Informacje na temat preparatu 223Ra należy traktować jako bardzo obiecujące, ale względem długości obserwacji klinicznych zastosowania radioizotopów 89Sr oraz 153Sm jest to lek stosunkowo nowy, a wiedza na temat jego praktycznego użycia jeszcze ograniczona.
Autor deklaruje brak konfliktu interesów.
Piśmiennictwo
1. Birkenfeld B, Listewnik M. Medycyna nuklearna – obrazowanie molekularne. Wydawnictwo Pomorskiego Uniwersytetu Medycznego w Szczecinie, Szczecin 2011; 135-141.
2. Scheffler J. Leczenie przerzutów nowotworowych do kośćca radioizotopami – korelacje kliniczne i radiologiczne. Rozprawa na stopień doktora nauk medycznych.
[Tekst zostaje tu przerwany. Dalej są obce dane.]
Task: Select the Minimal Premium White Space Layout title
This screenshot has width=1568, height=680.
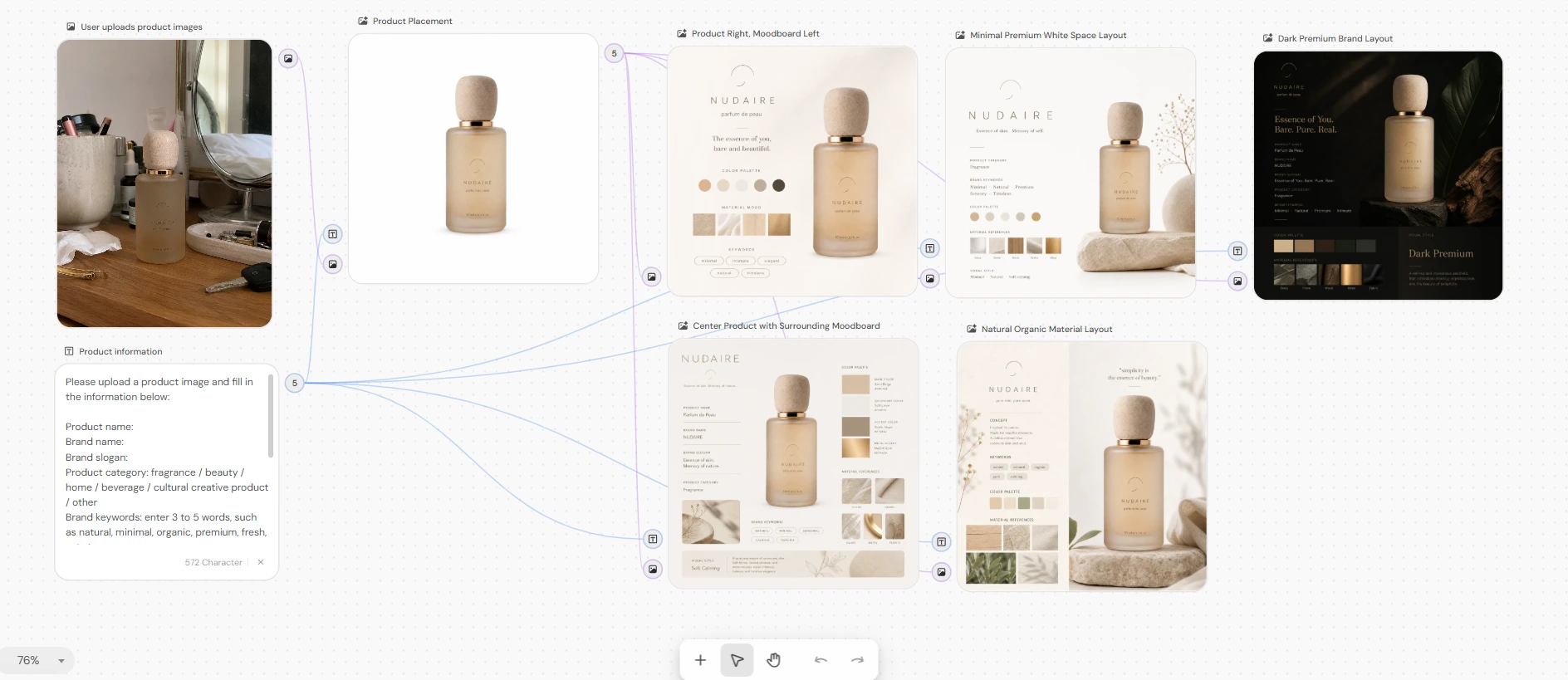Action: point(1048,36)
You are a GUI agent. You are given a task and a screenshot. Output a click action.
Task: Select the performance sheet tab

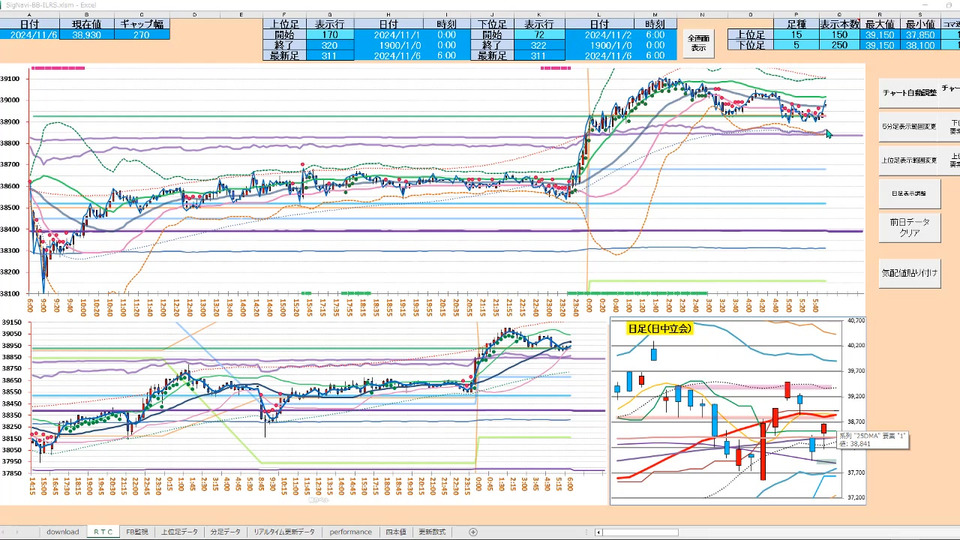point(351,532)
Katedra Medycyny Nuklearnej i Informatyki Radiologicznej Akademia Medyczna w Gdańsku, Gdańsk 2008.
3. Królicki L. Medycyna nuklearna. Fundacja im. Ludwika Rydygiera, Warszawa 1996.
4. Szefer J, Zuchora Z. Radioizotopy w leczeniu bolesnych przerzutów do kości. Wiadomości Lekarskie 2004; 57: 280-283.
5. European Medicines Agency Science Medicines Health. Streszczenie EPAR dla ogółu społeczeństwa Xofigo dwuchlorek radu -223. EMA/579264/2013.
6. Den R, Doyle L, Knudsen K. Practical guide to use of radium 223 dichloride. The Canadian Journal of UrologyTM: International Supplement, April 2014: 70-76.
7. Takalkar A, Adams S, Subbiah V. Radium-223 dichloride bone-targeted alpha particle therapy for hormone-refractory breast cancer metastatic to bone. Exp Hematol Oncol 2014; 3: 23.
8. Obwieszczenie Ministra Zdrowia z dnia 22 grudnia 2014 r. w sprawie ogłoszenia wykazu wzorcowych procedur radiologicznych z zakresu medycyny nuklearnej. Leczenie przerzutów do układu kostnego (terapia przeciwbólowa) Sr-89:79-82.
9. Skrodzka M. Zastosowanie radioizotopów w leczeniu raka stercza z przerzutami do kości. Przegl Urol 2009; 2 (54).
10. Heianna J, Miyauchi T, Endo W, Miura N, Terui K, Kamata S, Hashimoto M. Tumor regression of multiple bone metastases from breast cancer after administration of strontium-89 chloride (Metastron). Acta Radiol Short Rep 2014; 3: 2047981613493412.